Sandia
National Laboratories
Sandia is a DOE site from 1945 to the present so claimants are eligible to file claims under Part B and Part E.
Sandia has two Special Exposure Cohorts which cover all workers with specific cancers and at least 250 days of employment for January 1, 1949 through December 31, 1994.
Sandia National Laboratory originated
in 1945 as the Z Division of Los Alamos, the engineering arm
of the US nuclear weapons development program. Formally
established as Sandia National Laboratories in 1949, it was
given the mission to design the non-nuclear components for
nuclear weapons. Since 1953, areas have been used to test
nuclear and non-nuclear weapons components. From 1946-1957,
Sandia also housed a weapons assembly line and from
1963-1971, an onsite liquid waste disposal system for liquid
radioactive discharges from the Sandia Experimental Reactor
Facility.
Throughout the course of its
operations, the potential for beryllium exposure existed at
this site, due to beryllium use, residual contamination, and
decontamination activities.
Sandia National Laboratory is located about seven miles east of Albuquerque, New Mexico on about 2,820 acres within the Kirtland Air Force Base. .

• **TASK TO CARRY OUT**
Reproduce in full, without any change, the text above on Sandia National Laboratories.

• **EXCERPTED RECORDS**
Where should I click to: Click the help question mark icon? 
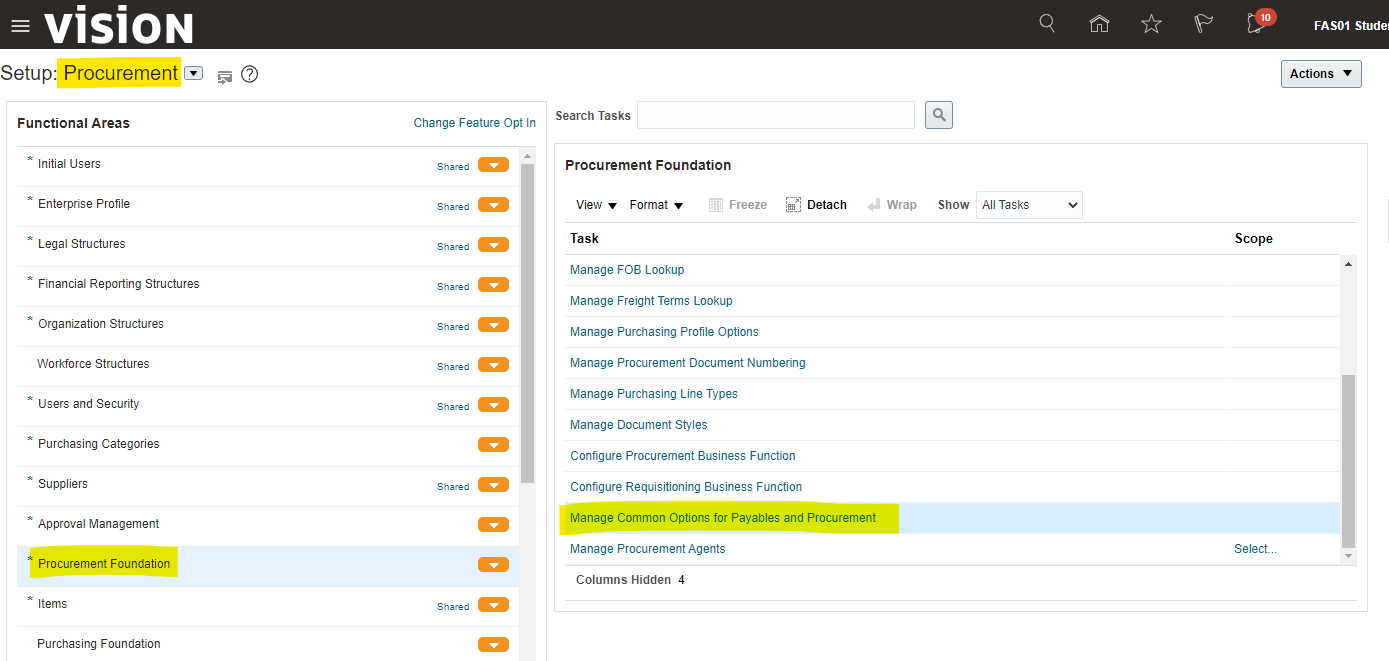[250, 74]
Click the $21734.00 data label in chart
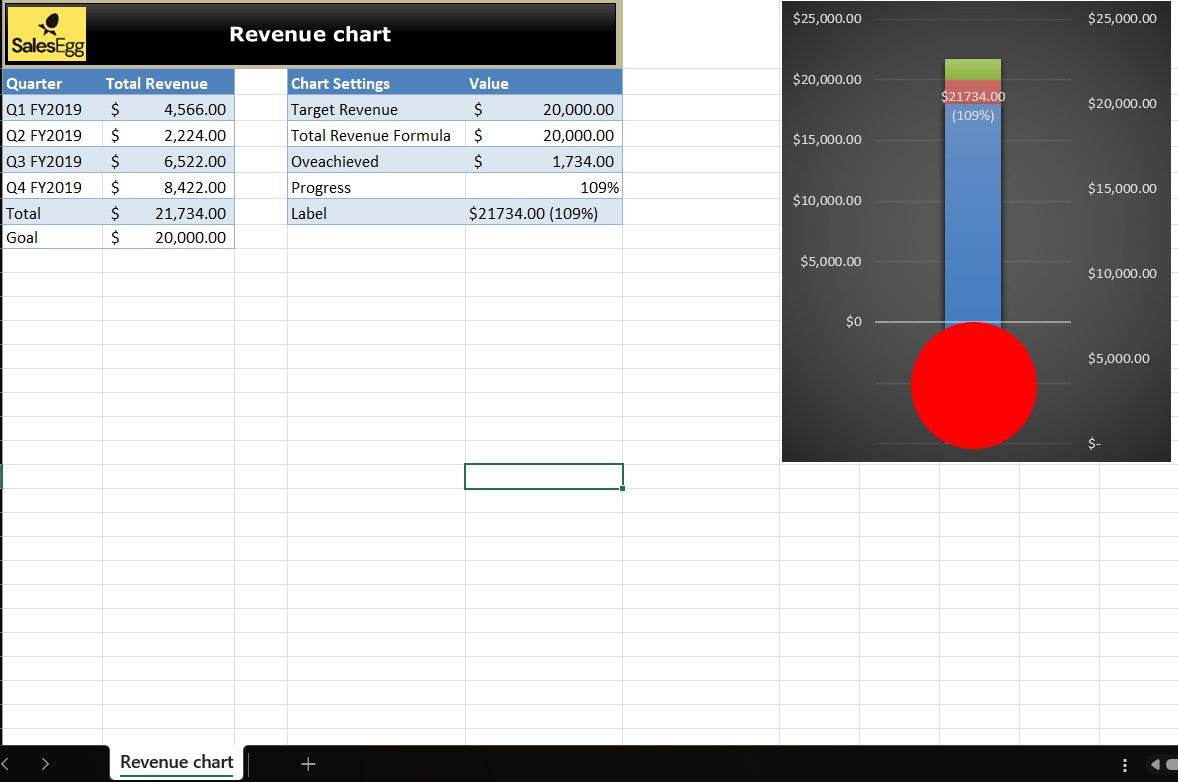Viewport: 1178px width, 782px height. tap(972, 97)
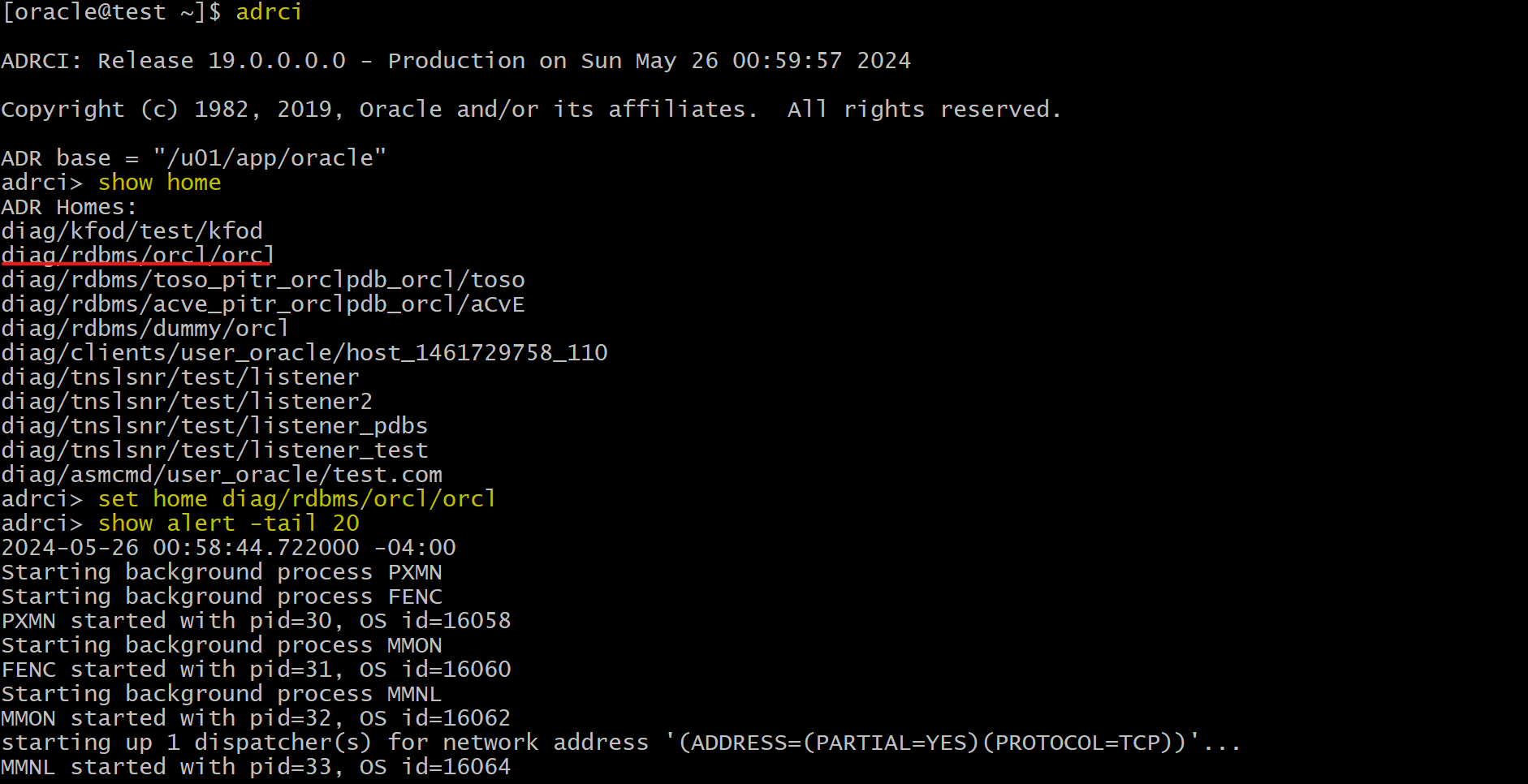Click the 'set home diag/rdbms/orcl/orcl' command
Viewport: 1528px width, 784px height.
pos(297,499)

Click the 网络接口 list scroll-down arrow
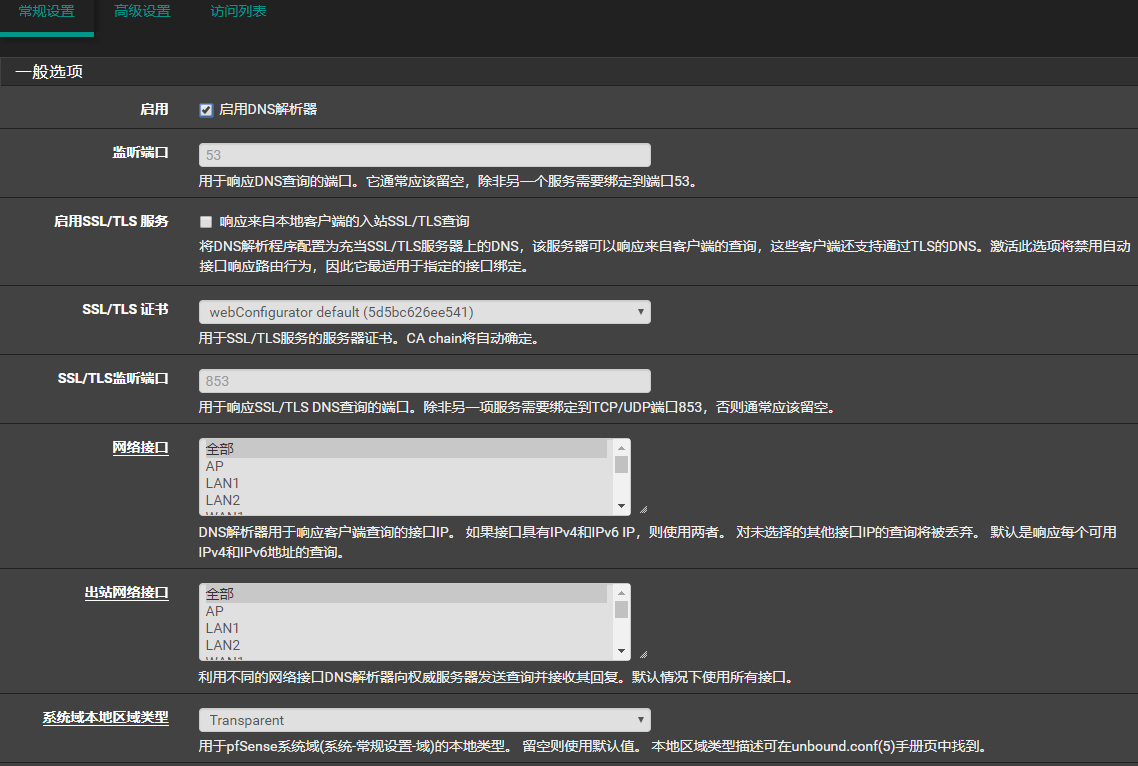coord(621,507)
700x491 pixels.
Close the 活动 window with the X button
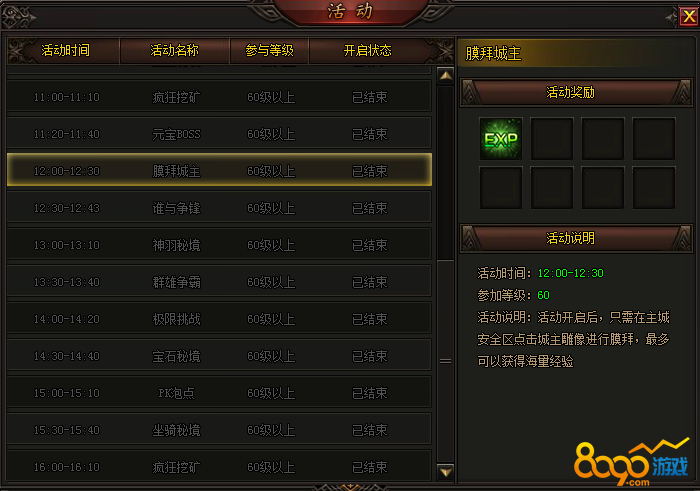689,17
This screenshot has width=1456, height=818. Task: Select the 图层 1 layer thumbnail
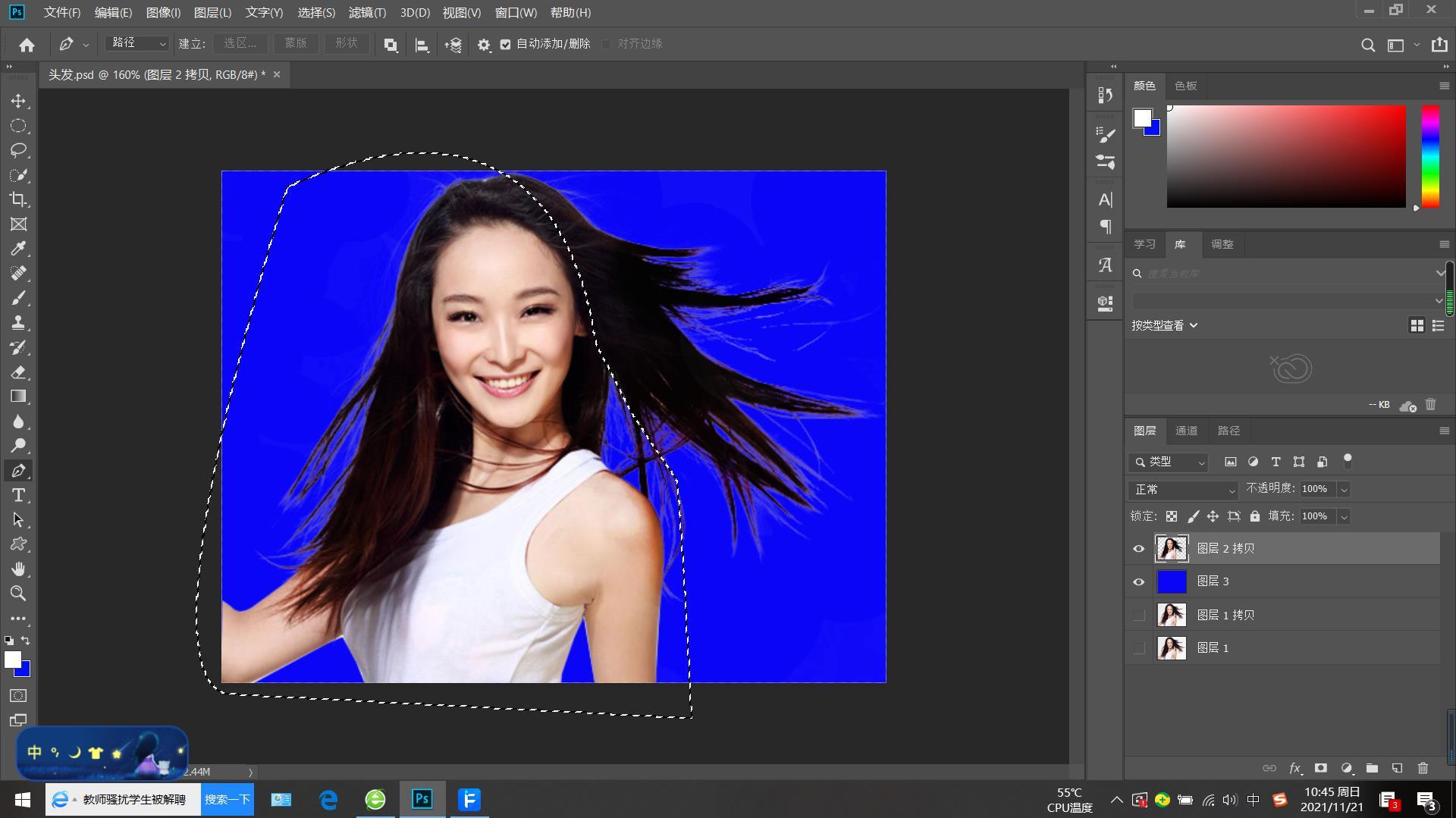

• **REPLY**
Sandia
National Laboratories
Sandia is a DOE site from 1945 to the present so claimants are eligible to file claims under Part B and Part E.
Sandia has two Special Exposure Cohorts which cover all workers with specific cancers and at least 250 days of employment for January 1, 1949 through December 31, 1994.
Sandia National Laboratory originated
in 1945 as the Z Division of Los Alamos, the engineering arm
of the US nuclear weapons development program. Formally
established as Sandia National Laboratories in 1949, it was
given the mission to design the non-nuclear components for
nuclear weapons. Since 1953, areas have been used to test
nuclear and non-nuclear weapons components. From 1946-1957,
Sandia also housed a weapons assembly line and from
1963-1971, an onsite liquid waste disposal system for liquid
radioactive discharges from the Sandia Experimental Reactor
Facility.
Throughout the course of its
operations, the potential for beryllium exposure existed at
this site, due to beryllium use, residual contamination, and
decontamination activities.
Sandia National Laboratory is located about seven miles east of Albuquerque, New Mexico on about 2,820 acres within the Kirtland Air Force Base. .